Merci Leo ! Il était fabuleux ce parc…
Paysages vraiment magnifiques, mais qui se méritent car il faut souffrir pour les admirer! Nous imaginons le plaisir intense qui vous habite lors de telles escapades si extraordinaires. Vous êtes de vrais aventuriers. D’ailleurs, nous constatons que vous avez maintenant la ligne de grands sportifs. Vous semblez si sveltes et si minces sur les photos!!! Gros bisous de nous deux.
(Je suis en apnée sévère sur certaines photos mais chut! Ne le dites à personne :-))
Yes ! Vous voilà devenu de vrais survivalistes.
Vous avalez les kilomètres et tels les animaux sauvages de la région, profitez des habitacles naturels offerts pour vous reposer. C’est quand qu’on s’occupe du daim et qu’on lui propose un barbecue entre potes de France télévision ?
Votre retour sur Poitiers approche : vous reviendrez plus soudés, plus riches avec ces journées vécues, ces paysages et gens rencontrés … Et plus en forme car ce voyage vous a fait perdre de nombreux kilos.

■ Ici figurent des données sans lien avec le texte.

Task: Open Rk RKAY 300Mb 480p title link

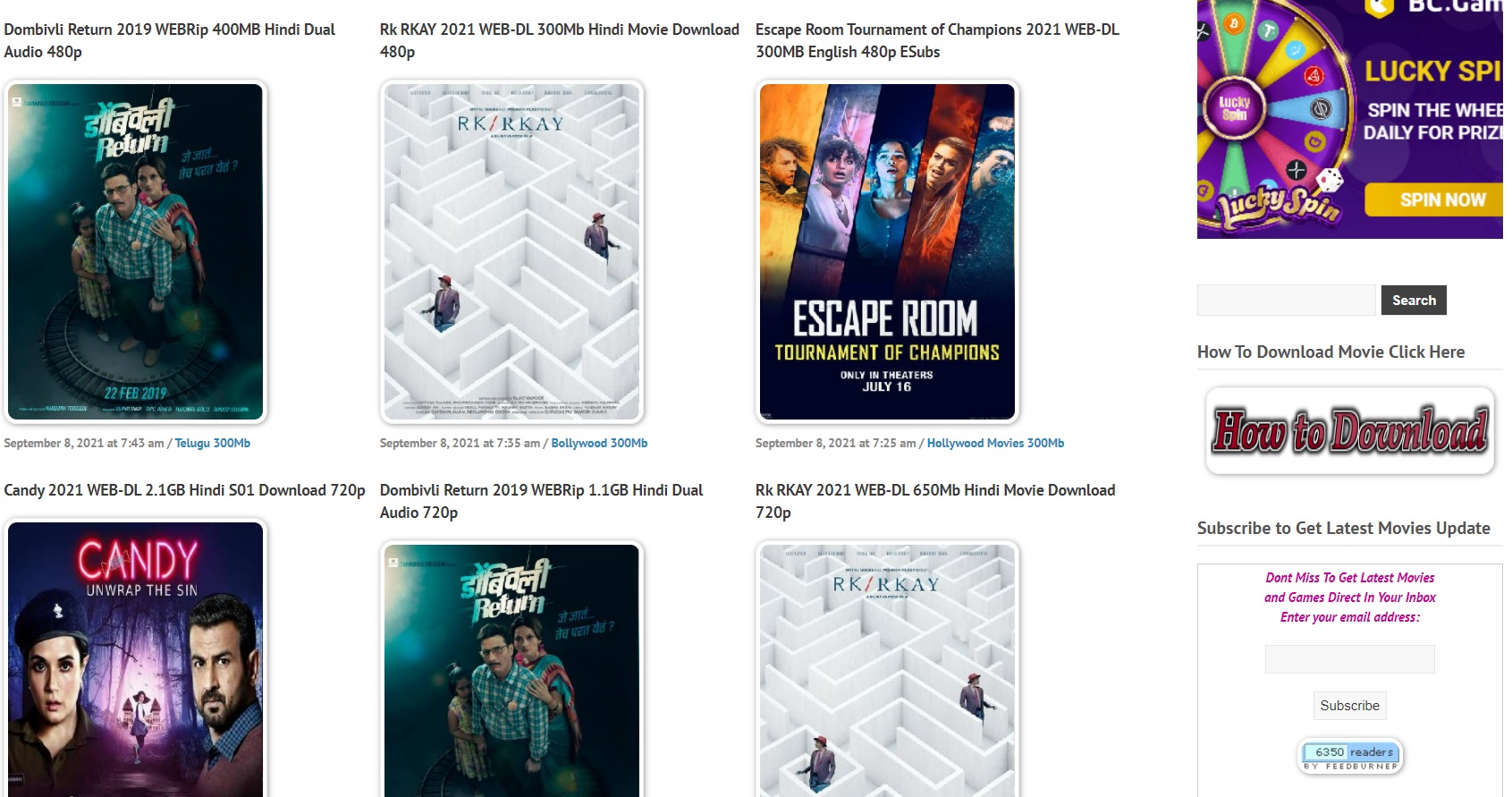Action: (559, 40)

Vous êtes beaux et soulagés de quelques pièces
Ouais, vivement qu’on fête ça avec vous à coup de Sainte Maure et de Muscadet !!! À très bientôt les amis, on va se goupiller un petit we ensemble dac ? Biz
C’est à couper le souffle, vos photos sont géniales, merci d’avoir partagé cette journée « rose », je n’ait pas trouvé le daim… mais 4 américains que j’embrasse très fort.
Il est en plein centre ma Béa, on parle bien de la photo au dessus de la légende, hein ? Pas de méprise !
Bisous
les pétroglyphes non datées c’est scandaleux, j’aurais rouspété à votre place.
Matthieu a illico cassé la gueule du 1er Ranger venu, tu penses bien, nerveux comme il est
Et pour pas que ça se reproduise – parce que bon, quand même, j’aime pas trop cogner sur des uniformes – je me suis empressé de dater l’ensemble dans un petit coin. Vu l’empoignade dépeinte, j’ai opté pour 1515.